There is paucity of data on endoscopic management of pseudocysts at atypical locations. We evaluated the efficacy of endoscopic transpapillary nasopancreatic drain (NPD) placement in the management of pseudocysts of pancreas at atypical locations.


Eleven patients with pseudocysts at atypical locations were treated with attempted endoscopic transpapillary nasopancreatic drainage. On endoscopic retrograde pancreatography (ERP), a 5-F NPD was placed across/near the site of duct disruption.

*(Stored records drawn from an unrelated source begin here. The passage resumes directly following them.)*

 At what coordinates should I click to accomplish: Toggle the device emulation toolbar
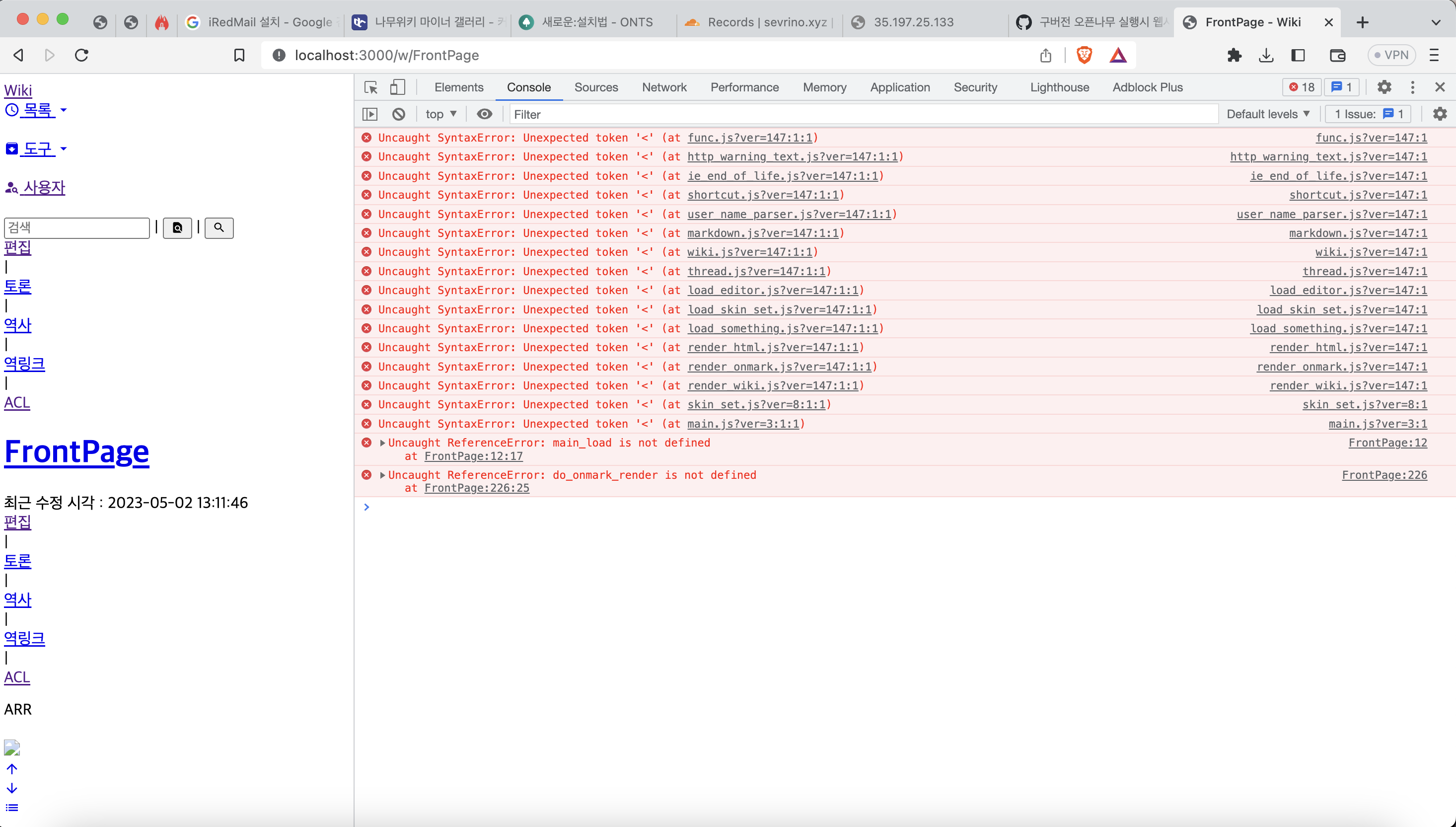(397, 87)
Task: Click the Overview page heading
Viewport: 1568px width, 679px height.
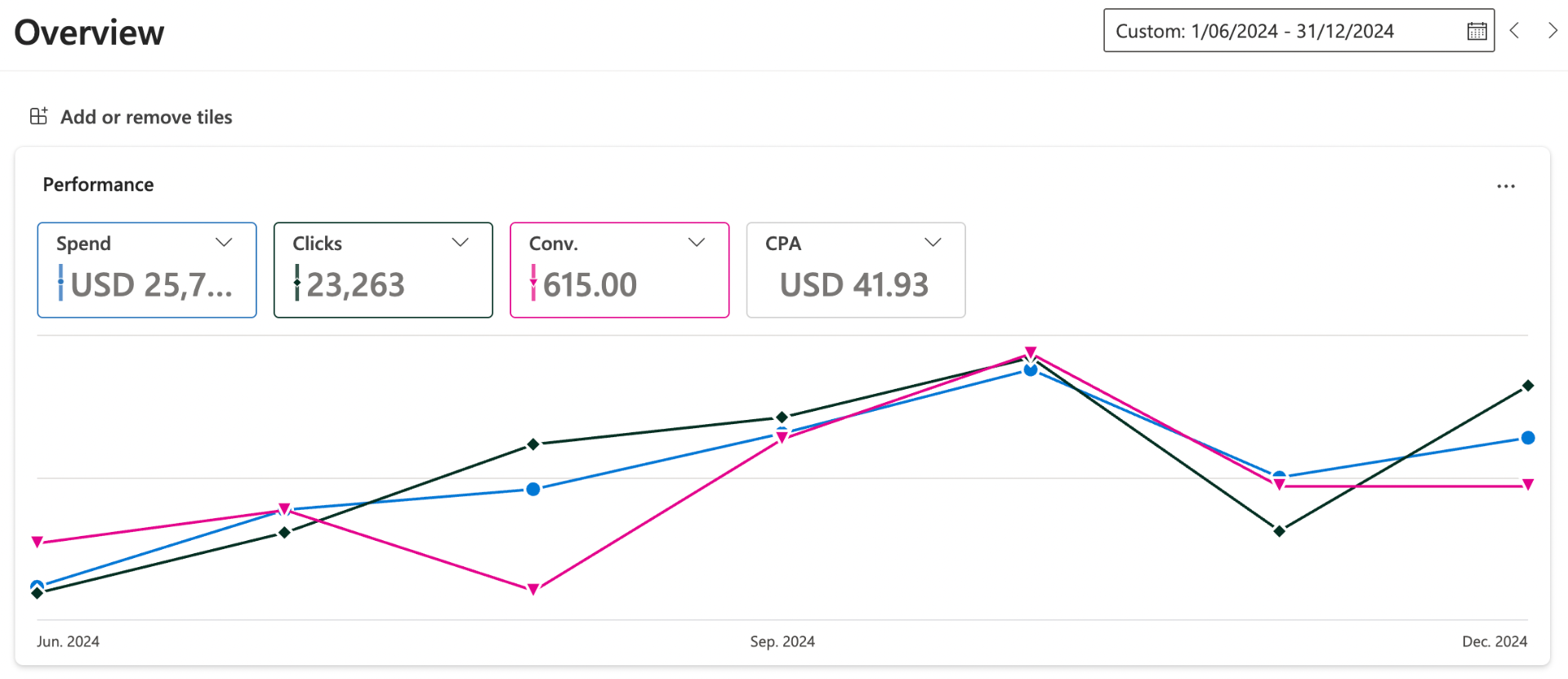Action: (88, 32)
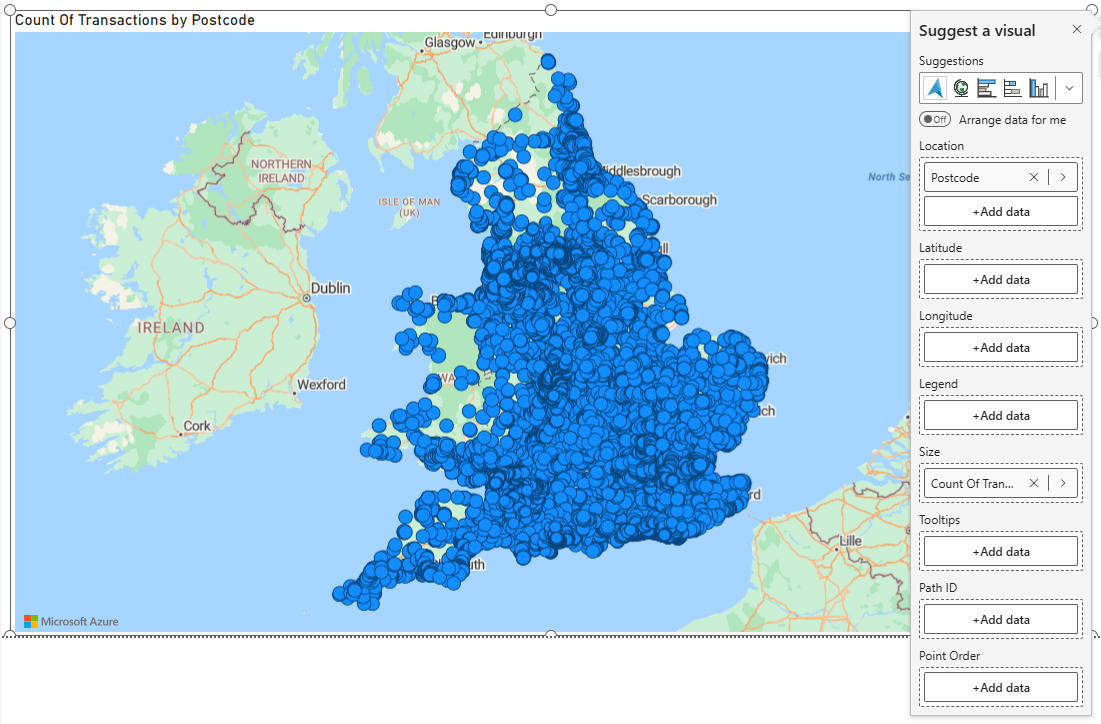Open the Postcode field options chevron
Screen dimensions: 1101x724
click(x=1062, y=176)

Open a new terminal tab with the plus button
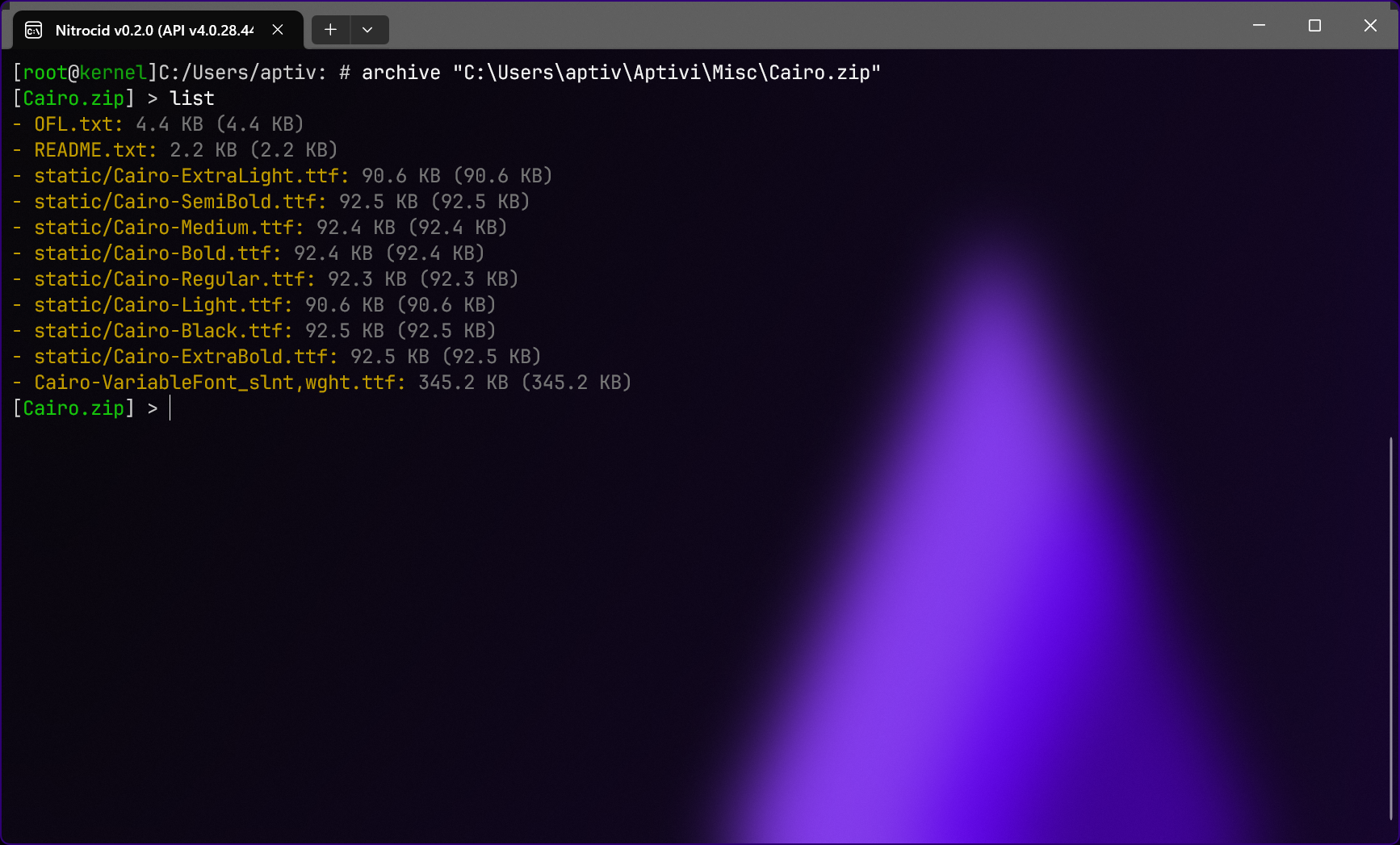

Three patients each had mediastinal, intrahepatic, and intra/perisplenic pseudocysts and one patient each had renal and pelvic pseudocyst. Nine patients had chronic pancreatitis whereas two patients had acute pancreatitis. The size of the pseudocysts ranged from 2 to 15 cm. On ERP, the site of ductal disruption was in the body of pancreas in five patients (45.4%), and tail of pancreas in six patients (54.6%). All the patients had partial disruption of pancreatic duct. The NPD was successfully placed across the disruption in 10 of the 11 patients (90.9%) and pseudocysts resolved in 4-8 weeks. One of the patients developed fever, 5 days after the procedure, which was successfully treated by intravenous antibiotics. In another patient, NPD became blocked 12 days after the procedure and was successfully opened by aspiration. The NPD slipped out in one of the patient with splenic pseudocyst and was replaced with a stent. There was no recurrence of symptoms or pseudocysts during follow-up of 3-70 months.


Pancreatic pseudocysts at atypical locations with ductal communication and partial ductal disruption that is bridged by NPD can also be effectively treated with endoscopic transpapillary NPD placement.